Следующий раздел в записях Алеши – о господах и слугах, и о том, могут ли они стать братьями по духу. «Лишь в человеческом в духовном достоинстве равенство, – говорит Зосима. – Образ Христов храним, и воссияет как драгоценный алмаз всему миру». Он рассказывает о новой встрече со своим бывшим слугой Афанасием, когда Зосима уже стал монахом, и об общении между ними. Зосима говорит о будущем общении человечества, когда каждый будет стремиться служить другим. Со Христом люди осуществят это. Насмешники мечтают построить справедливый порядок без Христа, но кончат они тем, что зальют мир кровью, ибо кровь призывает к крови, и обнажающий меч от меча и погибает.

Далее следует критически важный раздел о молитве, любви и контакте с иными мирами. Не забывай молиться, говорит Зосима, ибо молитва есть воспитание. Не бойся греха человеческого. Возлюби все творение Божие, и узришь тайну Божию в вещах, и возлюбишь весь мир полной, всеобщей любовью. Люби животных, потому что они безгрешны. Особенно люби детей. Любовное смирение есть страшная сила, самая могущественная из всех. Любовь – это учительница, но ее трудно приобрести. Все подобно океану, все течет и соприкасается. Коснитесь его в одном месте, и он отзовется эхом на другом конце мира. Просите радости у Бога:

На земле же воистину мы как бы блуждаем, и не было бы драгоценного Христова образа пред нами, то погибли бы мы и заблудились совсем, как род человеческий пред потопом. Многое на земле от нас скрыто, но взамен того даровано нам тайное сокровенное ощущение живой связи нашей с миром иным, с миром горним и высшим, да и корни наших мыслей и чувств не здесь, а в мирах иных. Вот почему и говорят философы, что сущности вещей нельзя постичь на земле. Бог взял семена из миров иных и посеял на сей земле и взрастил сад свой, и взошло все, что могло взойти, но взращенное живет и живо лишь чувством соприкосновения своего таинственным мирам иным, если ослабевает или уничтожается в тебе сие чувство, то умирает и взращенное в тебе [Достоевский 1972–1990, 14: 290–291].

В предпоследнем разделе спрашивается, можно ли быть судьей своих ближних, и говорится о вере до конца: не судите никого, никто не должен судить другого, не признав, что он еще более виновен в рассматриваемом преступлении, чем обвиняемый. Если тебя окружают злые и черствые люди, которые не хотят тебя слушать, падай перед ними ниц и проси у них прощения. Если ты желаешь отомстить злым, более всего бойся этого чувства. Вы поймете, что и вы виновны, ибо вы могли бы засиять перед ними, но не сделали этого. Бросься на землю и целуй ее, люби ее неутомимо, ненасытно, люби всех людей, все вещи, ищи этого восторга и экстаза. Полейте землю слезами радости и полюбите эти слезы. Наконец, в разделе об аде и адском огне Зосима заявляет, что ад – это страдание от невозможности больше любить [Достоевский 1972–1990, 14].

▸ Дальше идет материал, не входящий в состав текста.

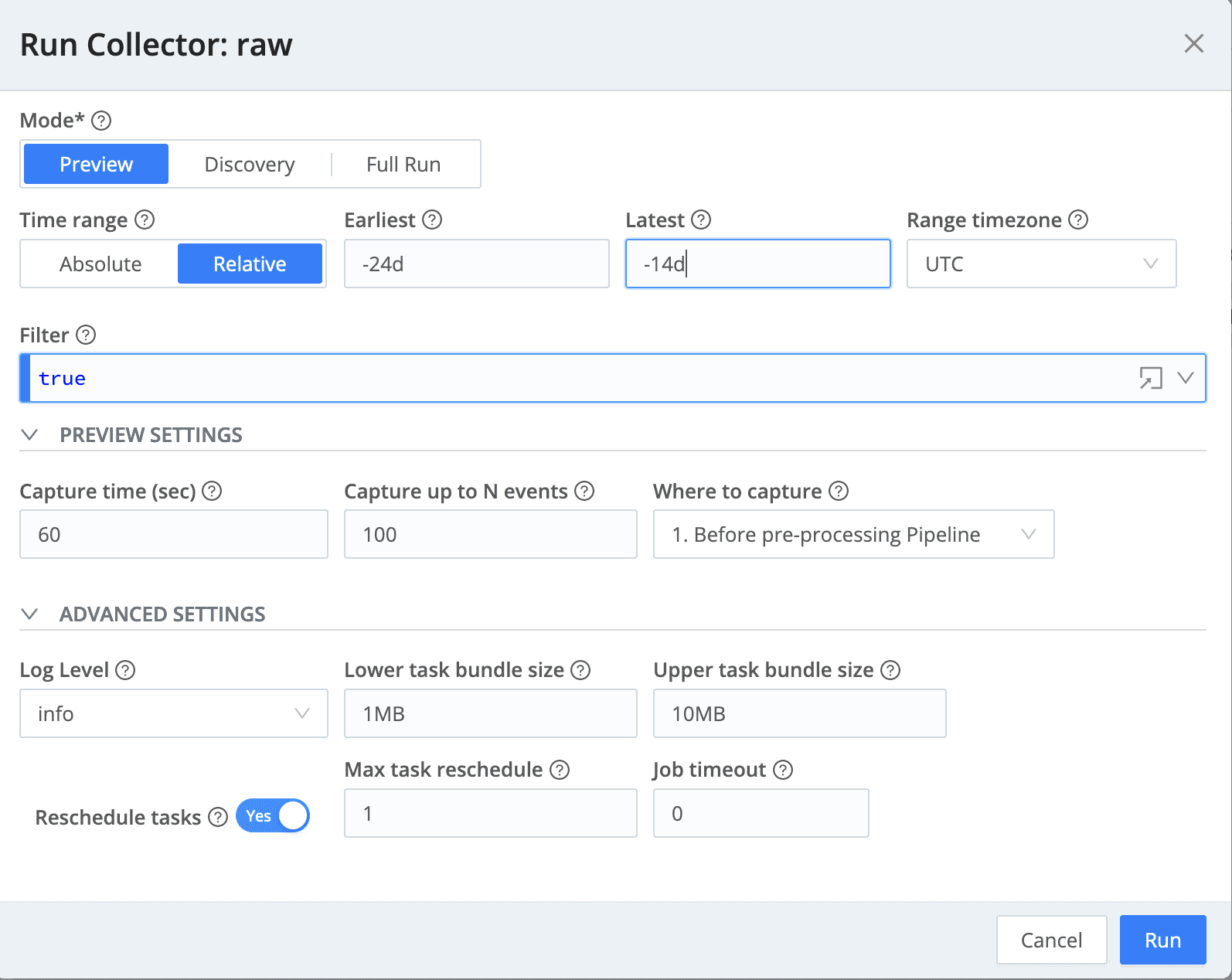Click the Run button

point(1162,940)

Завещание Зосимы, безусловно, имеет жизненно важное значение для понимания религиозного измерения романа. В какой-то степени это дополняет то, что он уже сказал, но без двусмысленности, неизбежно возникающей в межличностном диалоге. Однако это завещание – продукт межличностного диалога и относится к нему, что подчеркивается включением историй Маркела и Михаила. Вновь подчеркивается сила любви и молитвы, красота природы. Тезисы о том, что мы все виноваты во всем и перед всеми и что если бы мы только поняли, что мир – это рай, то он и стал бы таковым, повторяются и, таким образом, подкрепляются не только самим Зосимой, но и его умирающим братом Маркелом и его таинственным гостем.

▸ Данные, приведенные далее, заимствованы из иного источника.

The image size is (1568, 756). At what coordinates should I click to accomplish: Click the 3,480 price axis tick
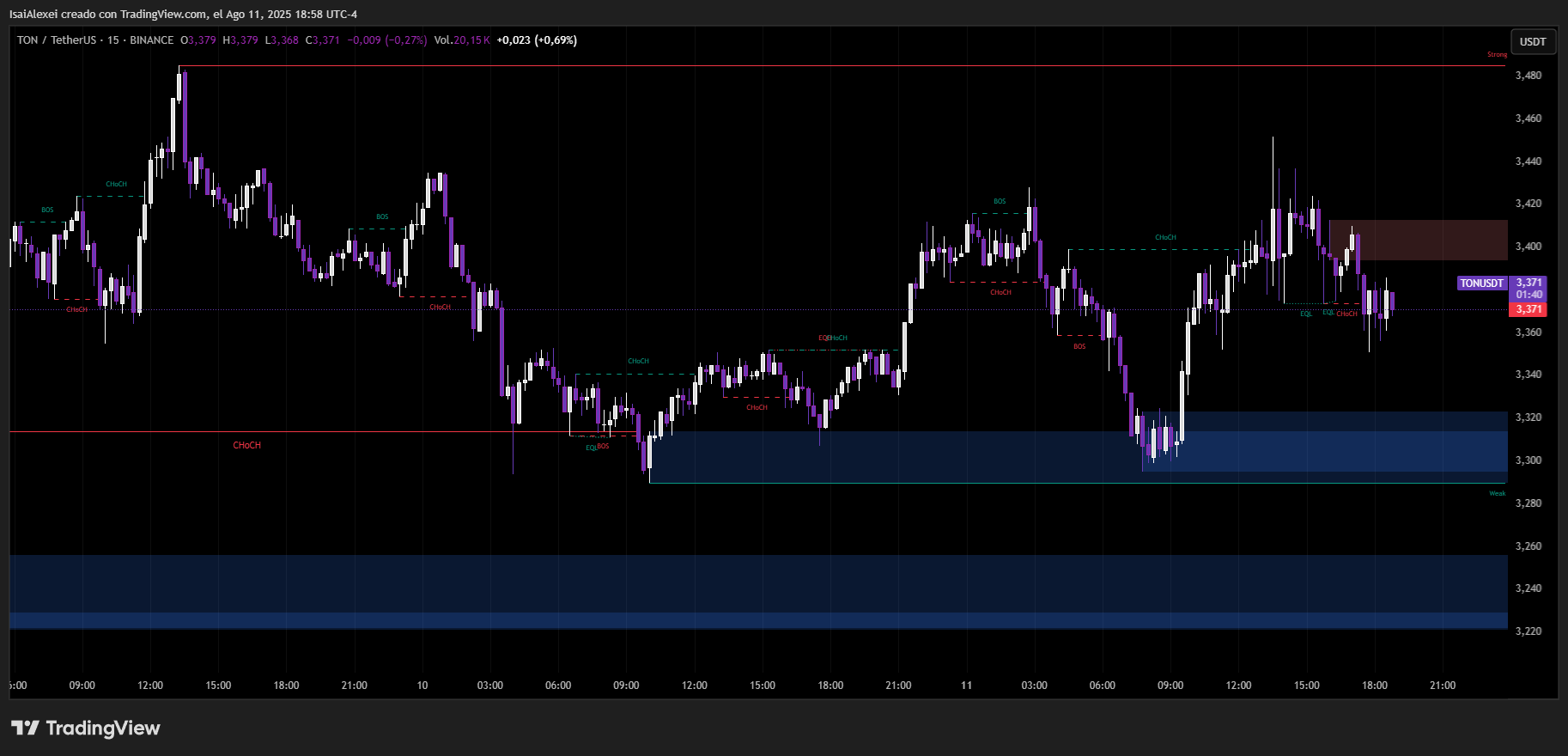[x=1528, y=76]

Но Зосима также сопоставляет картину человечества, страдающего пятикратным отчуждением, с картиной человечества, являющегося духовно цельным. Индивид может быть изолирован от самого себя (внутренне разделен), от других индивидов и от человеческого общества в целом, от «творения Божия» и от «истины Божией». Последствиями такого отчуждения (изоляции, или разобщенности) будут кровопролитие и разрушение. Эта картина мало чем отличается от описания Великим инквизитором человечества, не способного взвалить на себя бремя свободы и нуждающегося в том, чтобы католическая церковь принесла ему счастье, основанное на лжи. Только вероучение Зосимы предлагает примирение и любовь к правде Божией, его творению, другим людям и ближнему. Оно провозглашает не ложь, а Истину. Его завещание указывает на разные точки входа в это духовное состояние: прежде всего покаяние и деятельная любовь, или то, что славянофилы (и Достоевский вслед за ними) называли соборностью, принцип единства православной церкви и русского народа; там, где дело касается природы, есть всепоглощающее чувство красоты; и, чтобы вести нас всех, есть драгоценный образ Христа. Нужно только маленькое семечко, говорит Зосима, в сердце простого человека. Оно не умрет, а будет жить в его душе всю жизнь, прячась там среди мрака.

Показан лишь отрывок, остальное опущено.